- _INFORMATION_

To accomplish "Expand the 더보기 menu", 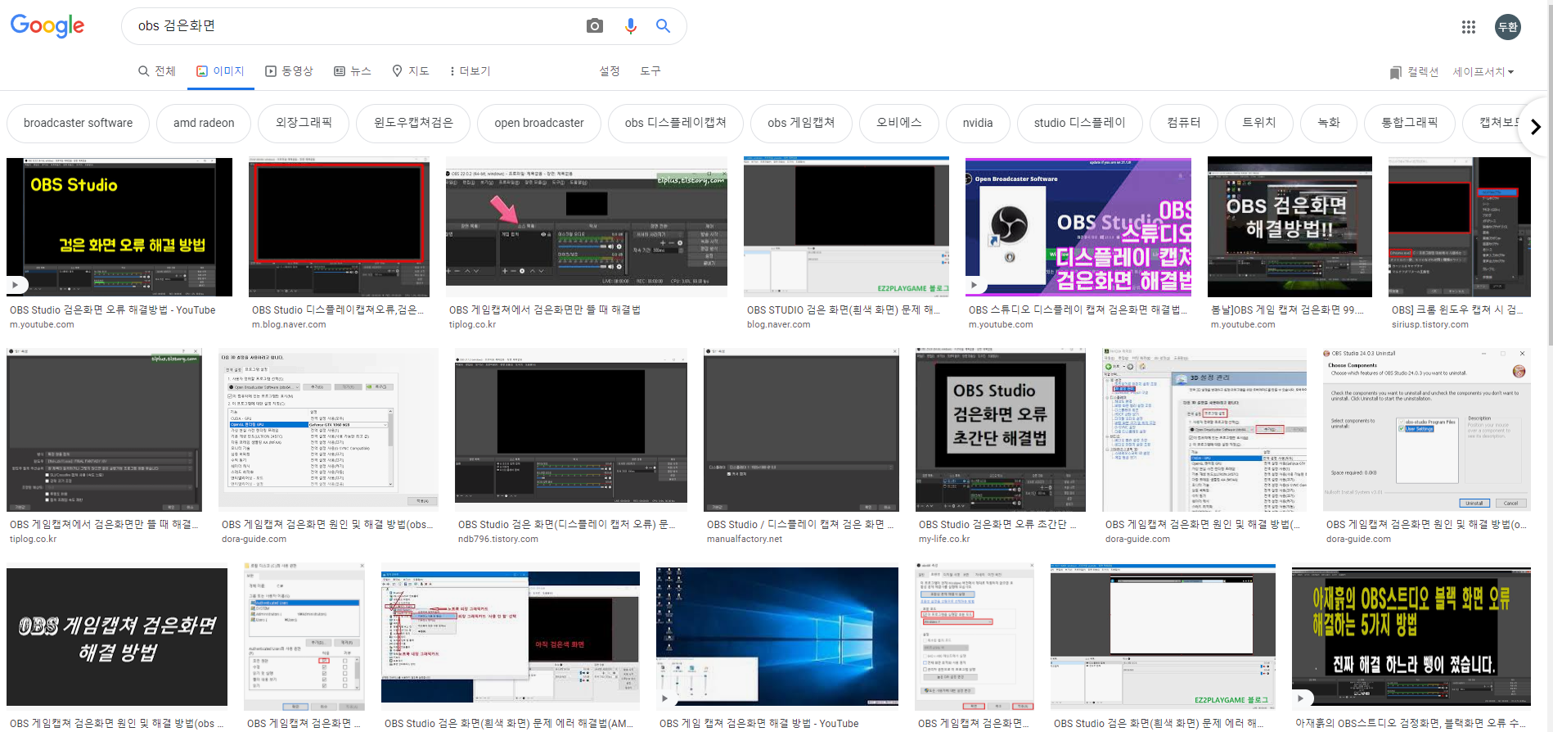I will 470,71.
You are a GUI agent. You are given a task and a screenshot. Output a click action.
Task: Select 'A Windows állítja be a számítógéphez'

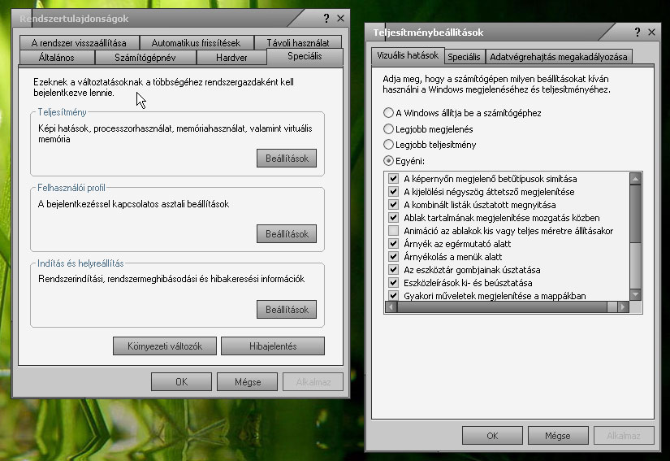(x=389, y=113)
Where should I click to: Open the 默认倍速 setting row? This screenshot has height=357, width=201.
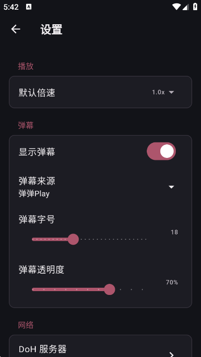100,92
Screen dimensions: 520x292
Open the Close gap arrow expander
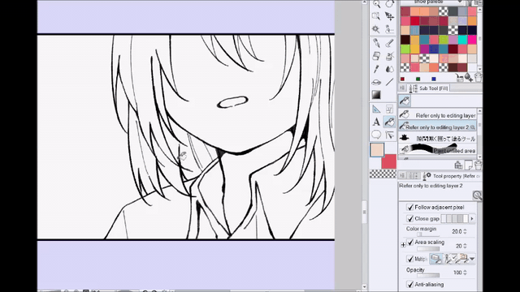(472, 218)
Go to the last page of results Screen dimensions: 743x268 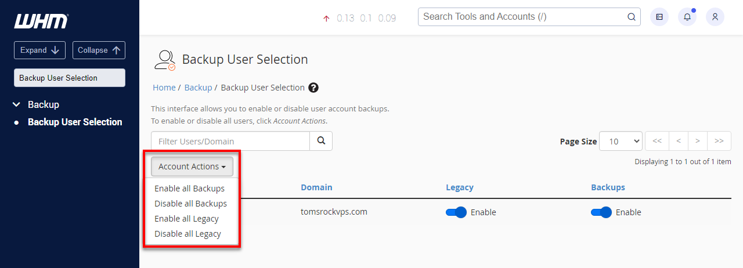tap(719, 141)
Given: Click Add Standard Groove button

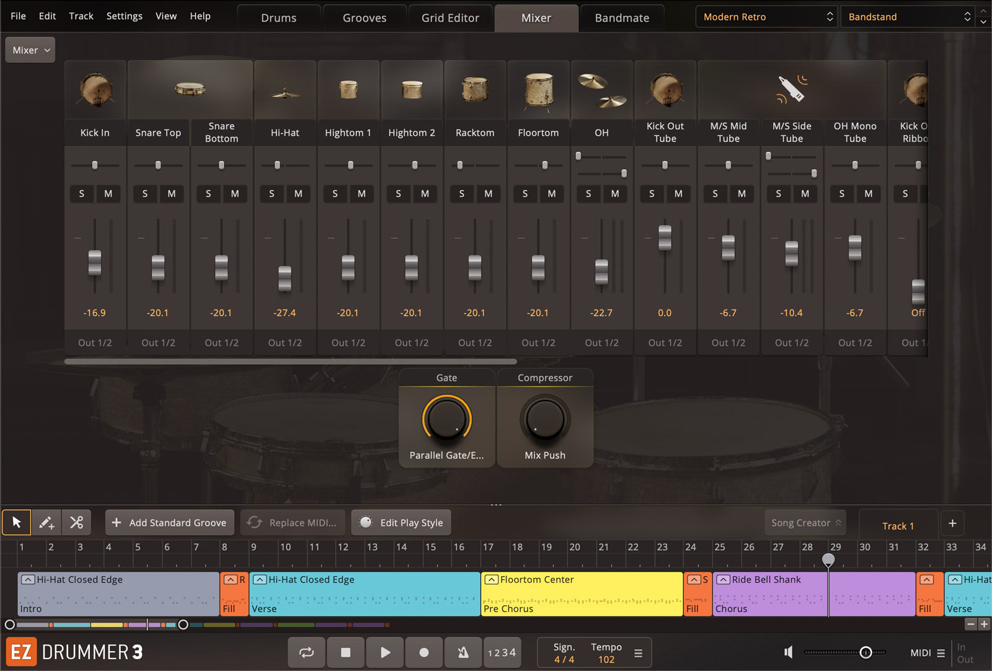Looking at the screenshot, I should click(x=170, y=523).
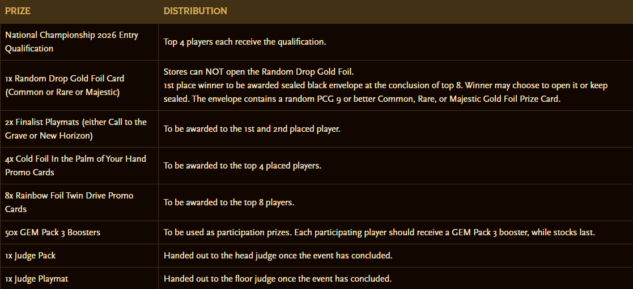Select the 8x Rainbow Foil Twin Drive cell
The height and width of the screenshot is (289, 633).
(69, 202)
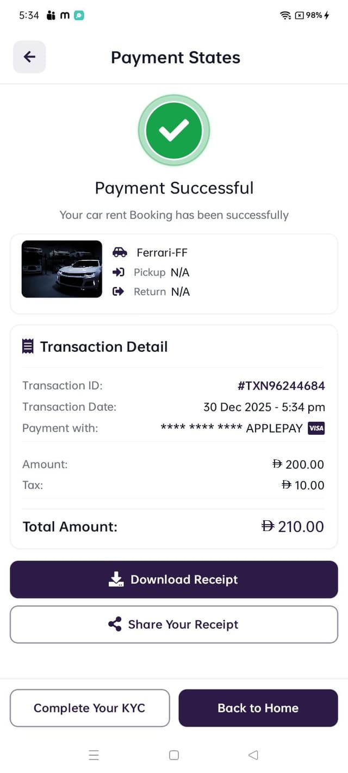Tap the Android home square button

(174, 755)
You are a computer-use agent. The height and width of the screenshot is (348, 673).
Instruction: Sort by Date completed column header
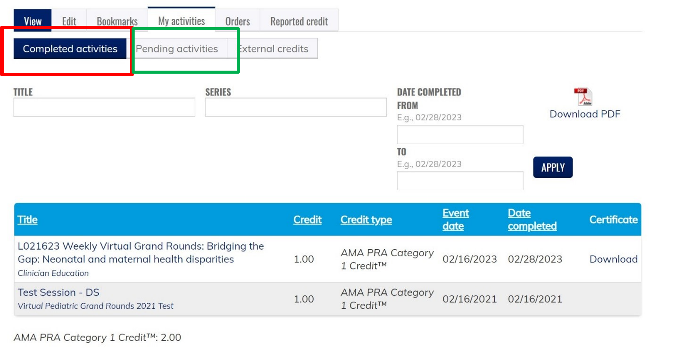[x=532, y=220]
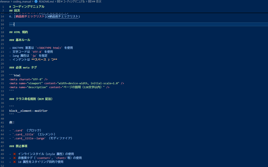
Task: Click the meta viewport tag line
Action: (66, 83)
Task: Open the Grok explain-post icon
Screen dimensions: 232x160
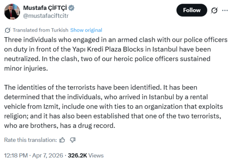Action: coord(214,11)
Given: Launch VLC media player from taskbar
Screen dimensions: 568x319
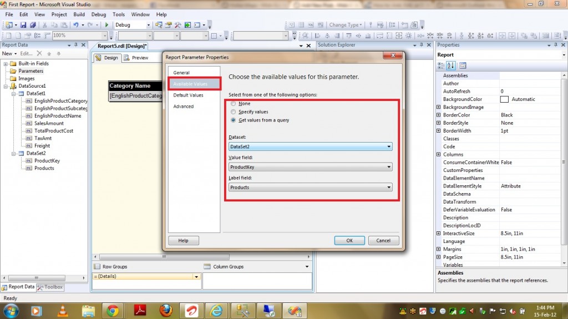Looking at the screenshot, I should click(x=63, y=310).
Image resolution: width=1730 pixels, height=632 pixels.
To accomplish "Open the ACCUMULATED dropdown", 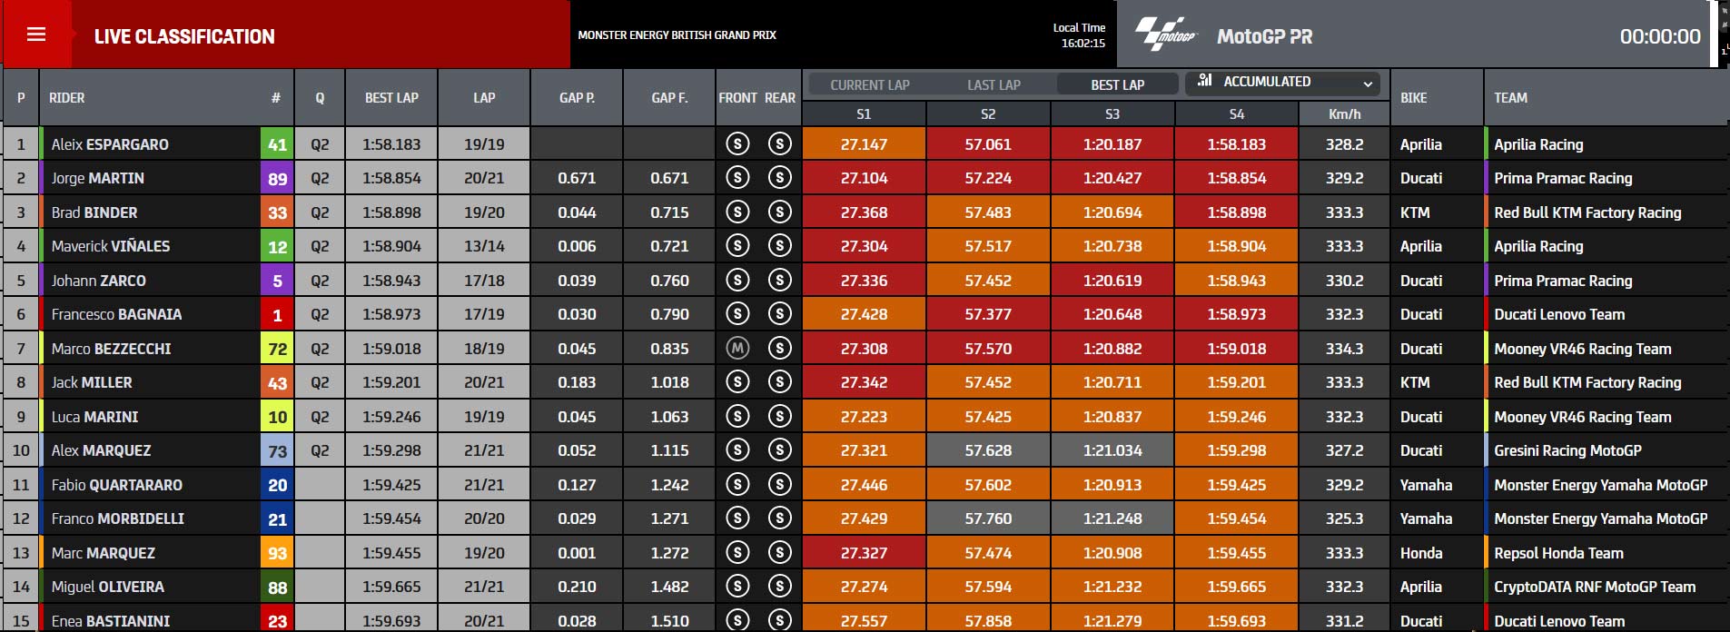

- _AIM OF THE EXERCISE_
Print exactly the span of lines that begins with the line containing "Given: Click Add Standard Groove button" and ends with the last line of the listing, with no pictures.

- _FINISHED TASK_
Given: Click Add Standard Groove button

Looking at the screenshot, I should click(x=170, y=523).
Select the 8x Rainbow Foil Twin Drive cell
The height and width of the screenshot is (289, 633).
(69, 202)
Tap the Android home square button

(174, 755)
You are a computer-use agent. The height and width of the screenshot is (348, 673).
Instruction: Sort by Date completed column header
[x=532, y=220]
Task: Click the meta viewport tag line
Action: (66, 83)
Task: Open the Grok explain-post icon
Screen dimensions: 232x160
Action: coord(214,11)
Given: Launch VLC media player from taskbar
Screen dimensions: 568x319
Looking at the screenshot, I should click(x=63, y=310).
Image resolution: width=1730 pixels, height=632 pixels.
To accomplish "Open the ACCUMULATED dropdown", 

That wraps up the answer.